• _Aim of the task_
The expected answer is the set of lines in the data below between the line holding "Click the feature tree filter field" and the line holding "Task: Go to the Processes page icon", inclusive, written out exactly.

• _Collected data_
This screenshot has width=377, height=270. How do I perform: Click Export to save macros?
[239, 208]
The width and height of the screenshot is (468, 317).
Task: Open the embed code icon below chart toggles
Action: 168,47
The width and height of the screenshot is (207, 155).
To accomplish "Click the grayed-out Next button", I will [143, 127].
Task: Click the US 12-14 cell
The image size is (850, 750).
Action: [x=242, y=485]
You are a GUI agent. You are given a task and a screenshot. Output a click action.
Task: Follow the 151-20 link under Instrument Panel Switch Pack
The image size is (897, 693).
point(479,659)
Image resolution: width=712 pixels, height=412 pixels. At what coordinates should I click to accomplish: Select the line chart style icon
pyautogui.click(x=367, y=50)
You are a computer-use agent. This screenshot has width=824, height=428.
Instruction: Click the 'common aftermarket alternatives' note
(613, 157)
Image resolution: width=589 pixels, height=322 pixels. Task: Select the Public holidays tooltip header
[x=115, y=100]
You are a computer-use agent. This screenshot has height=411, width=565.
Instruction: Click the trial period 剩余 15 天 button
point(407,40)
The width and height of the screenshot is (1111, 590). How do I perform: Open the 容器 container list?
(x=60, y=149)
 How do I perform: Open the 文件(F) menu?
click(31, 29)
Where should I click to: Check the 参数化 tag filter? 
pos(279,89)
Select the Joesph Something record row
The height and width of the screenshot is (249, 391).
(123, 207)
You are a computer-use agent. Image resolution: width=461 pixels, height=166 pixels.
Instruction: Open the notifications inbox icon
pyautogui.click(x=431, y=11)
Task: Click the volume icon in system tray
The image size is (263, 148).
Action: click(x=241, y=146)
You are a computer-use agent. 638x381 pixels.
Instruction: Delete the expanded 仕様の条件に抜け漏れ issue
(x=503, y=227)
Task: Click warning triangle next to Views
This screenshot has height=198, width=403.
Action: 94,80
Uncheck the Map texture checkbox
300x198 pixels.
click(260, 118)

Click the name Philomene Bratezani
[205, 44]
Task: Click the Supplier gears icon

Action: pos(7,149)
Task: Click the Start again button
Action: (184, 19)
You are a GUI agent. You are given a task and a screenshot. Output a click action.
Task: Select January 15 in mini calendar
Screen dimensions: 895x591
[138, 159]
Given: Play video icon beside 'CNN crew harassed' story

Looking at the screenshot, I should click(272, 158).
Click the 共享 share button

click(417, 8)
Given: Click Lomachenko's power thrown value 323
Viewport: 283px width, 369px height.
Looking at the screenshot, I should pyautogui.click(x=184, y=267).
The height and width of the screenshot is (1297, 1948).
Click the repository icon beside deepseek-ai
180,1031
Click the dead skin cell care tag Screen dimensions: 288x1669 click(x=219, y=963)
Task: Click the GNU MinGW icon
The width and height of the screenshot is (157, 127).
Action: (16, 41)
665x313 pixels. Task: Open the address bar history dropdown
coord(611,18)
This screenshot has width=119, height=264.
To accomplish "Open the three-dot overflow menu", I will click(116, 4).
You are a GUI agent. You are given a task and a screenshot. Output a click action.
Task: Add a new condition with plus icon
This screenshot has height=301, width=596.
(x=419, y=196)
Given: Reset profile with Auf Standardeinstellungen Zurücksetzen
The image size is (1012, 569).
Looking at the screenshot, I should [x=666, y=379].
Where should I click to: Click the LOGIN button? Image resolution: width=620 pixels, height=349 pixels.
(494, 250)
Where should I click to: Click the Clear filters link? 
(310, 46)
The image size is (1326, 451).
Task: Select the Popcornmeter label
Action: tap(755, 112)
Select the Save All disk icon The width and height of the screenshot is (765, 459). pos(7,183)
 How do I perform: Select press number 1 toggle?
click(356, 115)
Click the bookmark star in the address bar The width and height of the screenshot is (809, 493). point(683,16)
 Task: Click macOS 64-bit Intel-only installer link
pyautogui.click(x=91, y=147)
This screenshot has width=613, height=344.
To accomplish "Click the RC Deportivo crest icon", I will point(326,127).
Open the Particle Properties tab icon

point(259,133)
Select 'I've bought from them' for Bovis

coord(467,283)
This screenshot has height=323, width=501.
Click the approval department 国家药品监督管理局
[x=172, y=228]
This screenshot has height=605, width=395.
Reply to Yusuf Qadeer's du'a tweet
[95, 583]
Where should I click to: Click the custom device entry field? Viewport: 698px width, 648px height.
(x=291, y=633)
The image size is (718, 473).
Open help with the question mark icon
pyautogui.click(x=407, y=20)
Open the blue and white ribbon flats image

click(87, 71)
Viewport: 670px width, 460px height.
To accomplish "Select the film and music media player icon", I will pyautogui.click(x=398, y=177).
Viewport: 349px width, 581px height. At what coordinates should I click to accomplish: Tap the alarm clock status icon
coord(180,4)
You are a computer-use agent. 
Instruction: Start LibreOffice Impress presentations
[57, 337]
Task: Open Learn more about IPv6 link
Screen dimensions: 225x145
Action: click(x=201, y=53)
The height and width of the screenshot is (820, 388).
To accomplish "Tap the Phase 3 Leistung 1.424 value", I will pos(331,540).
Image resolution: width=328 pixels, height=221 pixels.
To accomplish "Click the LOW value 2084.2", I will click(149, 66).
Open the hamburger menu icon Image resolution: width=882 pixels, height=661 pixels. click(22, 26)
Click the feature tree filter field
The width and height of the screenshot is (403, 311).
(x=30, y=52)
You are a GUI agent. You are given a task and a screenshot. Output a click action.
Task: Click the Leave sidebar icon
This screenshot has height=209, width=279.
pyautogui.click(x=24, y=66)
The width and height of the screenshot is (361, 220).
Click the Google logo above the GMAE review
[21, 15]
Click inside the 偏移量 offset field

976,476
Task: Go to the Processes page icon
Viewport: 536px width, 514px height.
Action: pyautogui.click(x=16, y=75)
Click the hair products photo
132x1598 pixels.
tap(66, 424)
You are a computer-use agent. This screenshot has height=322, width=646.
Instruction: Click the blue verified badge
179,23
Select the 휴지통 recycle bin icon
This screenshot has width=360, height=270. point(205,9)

• _Answer to the exercise_
Click the feature tree filter field
The width and height of the screenshot is (403, 311).
(x=30, y=52)
You are a GUI agent. You are given a task and a screenshot. Output a click action.
Task: Click the Leave sidebar icon
This screenshot has height=209, width=279.
pyautogui.click(x=24, y=66)
The width and height of the screenshot is (361, 220).
Click the Google logo above the GMAE review
[21, 15]
Click inside the 偏移量 offset field

976,476
Task: Go to the Processes page icon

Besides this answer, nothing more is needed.